Urchin would be nothing without a gifted, vanity-free actor (the lead is the son of Stephen Dillane) who has clearly dug deep into the milieu of addiction and homelessness and is willing to go anywhere the script takes his character — from rapturous highs to desperate lows and all their consequent indignities. Dickinson and Northam make strong impressions in their secondary roles, as do several other actors who almost seem to have been plucked off the streets. But this is fundamentally a one-person show, piloted by Frank Dillane like a reckless driver forever losing control of the wheel.
The other key collaborator is cinematographer Josée Deshaies (Passages, The Beast), who shuffles between intimate shots and wider frames, her camera jostled among the sea of people in the city or composed in its gaze, with minimal movement.

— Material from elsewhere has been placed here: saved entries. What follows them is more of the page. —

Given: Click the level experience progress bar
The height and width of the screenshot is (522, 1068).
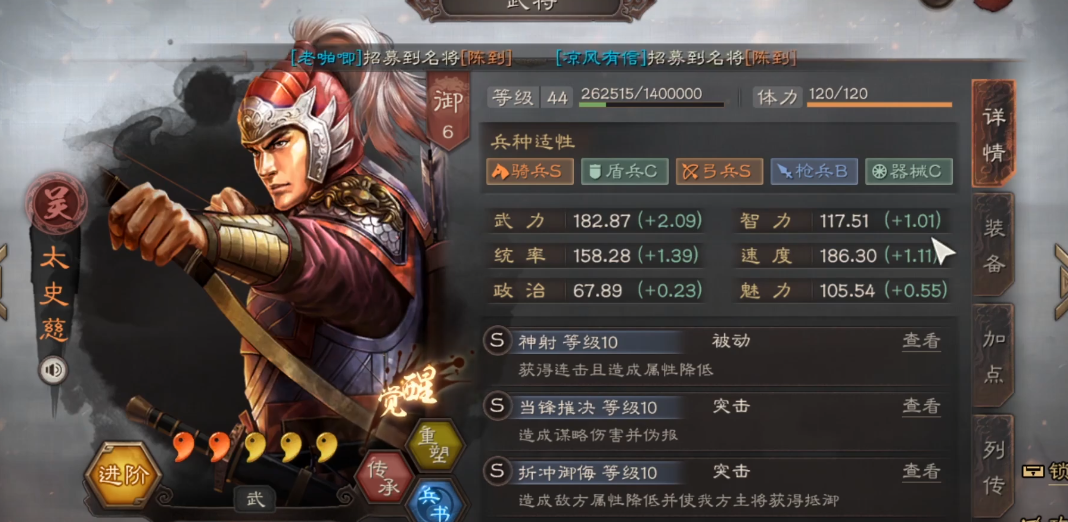Looking at the screenshot, I should coord(651,105).
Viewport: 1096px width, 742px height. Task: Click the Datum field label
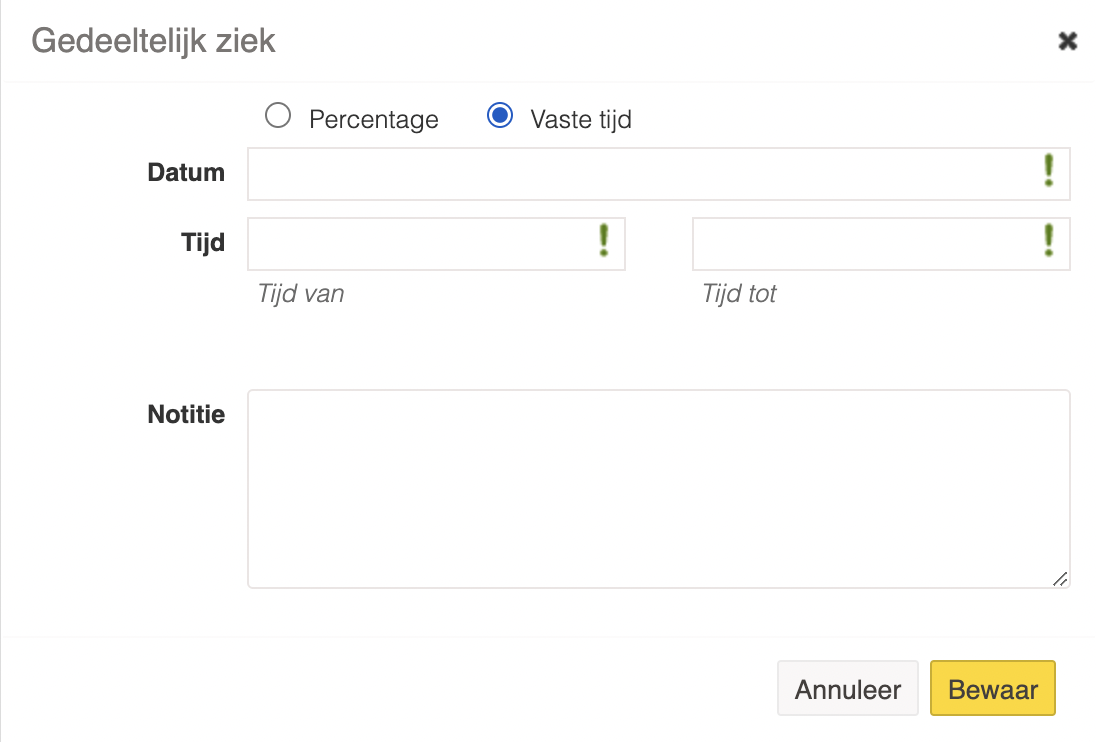pos(186,173)

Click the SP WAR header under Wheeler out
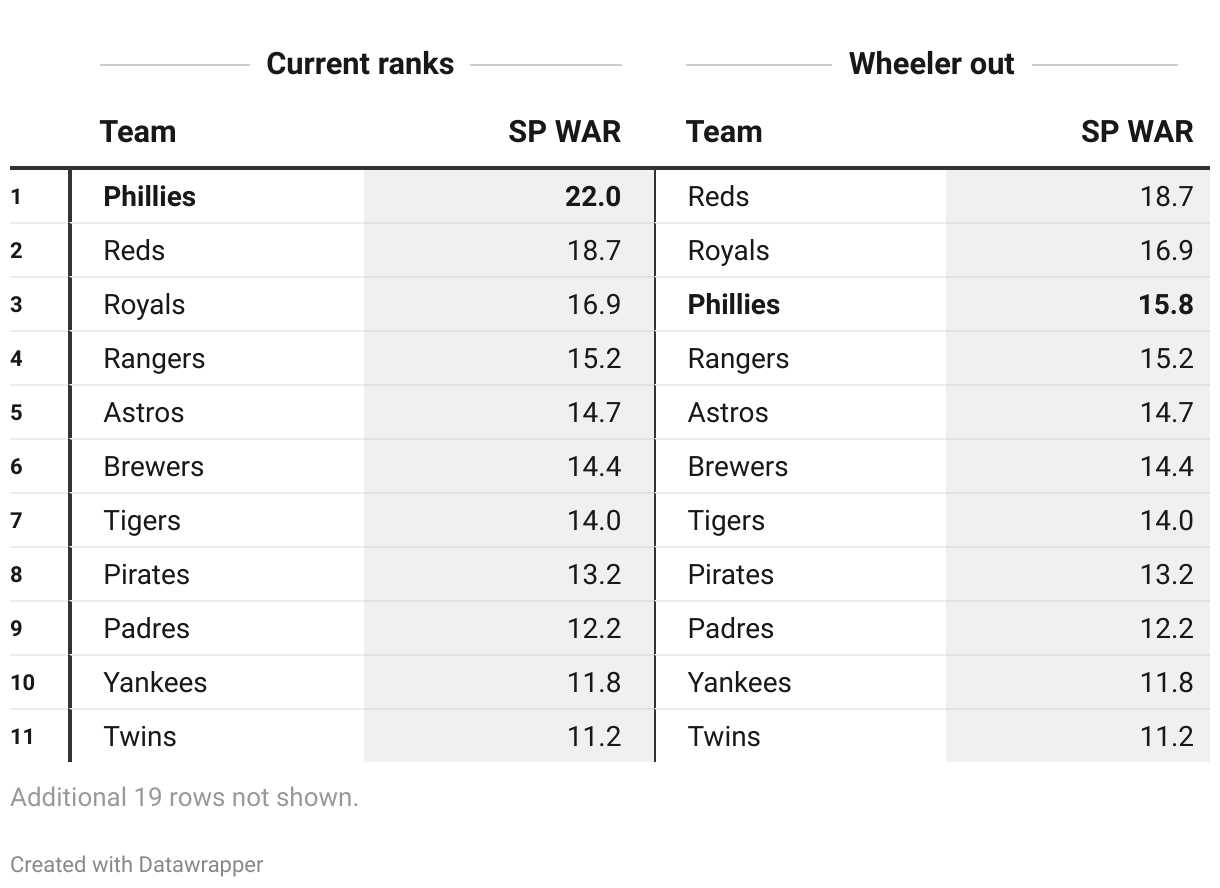pyautogui.click(x=1137, y=132)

The visual textures as much as Dillane’s performance contribute to making the movie feel at all times in the moment.
Since his big-screen breakthrough in Eliza Hittman’s Beach Rats, Dickinson (who’s not yet 30) has mostly skipped the standard pretty-boy route of rom-coms and action hero vehicles in favor of working with idiosyncratic directors like Joanna Hogg, Ruben Östlund, Sean Durkin, Halina Reijn and Steve McQueen. (He’s slated to play John Lennon in Sam Mendes’ tetralogy of Beatles movies.)
Those shoots appear to have functioned as an informal film school, equipping him to tackle a much-trafficked subject in ways that are thoughtful, distinctive and clearly culled from close study of a highly specific world.